When using the archeological past to examine sustainability, humans provide key functions in environments they inhabit.

The absence of humans in a landscape can have dramatic effects. Removing them from ecosystems can allow forests to advance, for example, but it can also cause human-dependent species to become extinct.

In her seminar at the National Socio-Environmental Synthesis Center (SESYNC), Dr. Stefani Crabtree discussed how she explored past human-environment interactions as experiments in sustainability, where the archaeological record could improve the understanding of more resilient interactions with environments today.
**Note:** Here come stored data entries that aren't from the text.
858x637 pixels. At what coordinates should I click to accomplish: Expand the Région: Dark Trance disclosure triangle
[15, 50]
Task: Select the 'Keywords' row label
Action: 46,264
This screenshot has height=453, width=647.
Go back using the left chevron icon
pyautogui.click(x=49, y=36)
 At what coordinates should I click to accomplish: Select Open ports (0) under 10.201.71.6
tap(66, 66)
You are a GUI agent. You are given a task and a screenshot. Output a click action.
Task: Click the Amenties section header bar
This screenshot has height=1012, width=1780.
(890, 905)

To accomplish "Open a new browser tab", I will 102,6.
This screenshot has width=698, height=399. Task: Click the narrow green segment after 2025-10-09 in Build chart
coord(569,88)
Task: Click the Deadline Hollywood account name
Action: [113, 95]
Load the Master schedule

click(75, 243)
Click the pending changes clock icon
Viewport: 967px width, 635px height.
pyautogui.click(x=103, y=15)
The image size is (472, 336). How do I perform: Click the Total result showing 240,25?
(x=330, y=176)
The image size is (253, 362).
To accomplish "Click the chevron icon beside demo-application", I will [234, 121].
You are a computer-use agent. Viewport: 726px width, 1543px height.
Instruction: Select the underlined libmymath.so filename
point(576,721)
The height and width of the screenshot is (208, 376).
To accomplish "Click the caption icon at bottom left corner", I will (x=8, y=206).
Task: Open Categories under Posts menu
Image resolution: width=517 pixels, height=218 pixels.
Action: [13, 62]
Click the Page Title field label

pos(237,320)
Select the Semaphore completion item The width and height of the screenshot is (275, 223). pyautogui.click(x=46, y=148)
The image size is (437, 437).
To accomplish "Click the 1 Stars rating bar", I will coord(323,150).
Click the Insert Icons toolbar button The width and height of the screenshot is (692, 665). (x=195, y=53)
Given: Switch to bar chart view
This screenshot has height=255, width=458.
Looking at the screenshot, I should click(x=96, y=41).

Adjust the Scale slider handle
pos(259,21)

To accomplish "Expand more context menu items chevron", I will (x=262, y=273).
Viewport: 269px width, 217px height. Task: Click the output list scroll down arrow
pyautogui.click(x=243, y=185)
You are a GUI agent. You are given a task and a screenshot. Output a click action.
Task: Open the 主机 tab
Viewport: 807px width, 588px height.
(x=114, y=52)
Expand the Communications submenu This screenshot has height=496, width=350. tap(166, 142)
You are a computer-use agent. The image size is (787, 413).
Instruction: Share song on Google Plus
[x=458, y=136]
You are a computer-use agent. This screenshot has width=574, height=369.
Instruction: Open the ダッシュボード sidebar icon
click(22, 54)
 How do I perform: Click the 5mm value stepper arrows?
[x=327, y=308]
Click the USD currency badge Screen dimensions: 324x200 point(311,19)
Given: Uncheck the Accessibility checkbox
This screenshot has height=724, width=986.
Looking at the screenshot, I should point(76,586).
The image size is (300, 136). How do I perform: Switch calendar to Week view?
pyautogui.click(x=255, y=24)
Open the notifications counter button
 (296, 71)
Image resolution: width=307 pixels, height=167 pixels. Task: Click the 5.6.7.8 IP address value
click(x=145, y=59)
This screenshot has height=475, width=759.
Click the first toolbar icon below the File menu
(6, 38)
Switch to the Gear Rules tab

Crabtree, a computational archaeologist, complexity scientist and ethnographer at Utah State University, the Center for Research and Interdisciplinarity in Paris, the Santa Fe Institute, and Crow Canyon Archaeological Center, discussed her work in archaeoecology in southwest Colorado and Australia, including her newest research, “Subsistence Transitions and the Simplification of Ecological Networks in the Western Desert of Australia,” published February 8 in Human Ecology. 

Crabtree explained that benefits of knowledge learned from archaeoecology are multi-scale, from individual actors who want to know an area deeply, to government and policymakers who want to deepen their understanding of ways in which people can interact with ecosystems in ways that are sustainable and resilient, as well as how ecosystems impact people. Among her innovations is new methods in food web modeling, including ways to integrate archaeological and paleoenvironmental data to understand modern challenges. Small choices, such as hunting or farming, and individual interactions lead to large, overarching structures and dramatic impacts on the environment, she explained.

Crabtree said that learning from archeology and anthropology as a way to understand our place in the global ecosystem is more essential than ever. “People have dealt with climate change, migration and violence before. We are not alone. Our ancestors dealt with the same things,” she said. “Archeology is a laboratory to understand how people respond to the past.” Computational archeologists can now access data and synthesize data that has previously been impossible to analyze, she explained, adding that this helps us better understand today’s human-environment interactions; for example, the effect of climate change on Syrian refugees today.

In a recent New York Times article, Crabtree discussed the concept of a human-free wilderness related to her research in Australia’s Western Desert and how, for instance, the small fires used by aboriginal Australian communities for hunting were vital for sustaining wild species. “By examining how an Aboriginal Australian community have shaped their land through traditional hunting, they present an example where it’s not all bad to have humans around,” the Times wrote.

In her seminar, Crabtree discussed how that research extends to American Indians, whose indigenous knowledge has developed over generations to benefit biodiversity and how traditional ecological knowledge sees humans as actors in the forces of change rather than separate from the environment.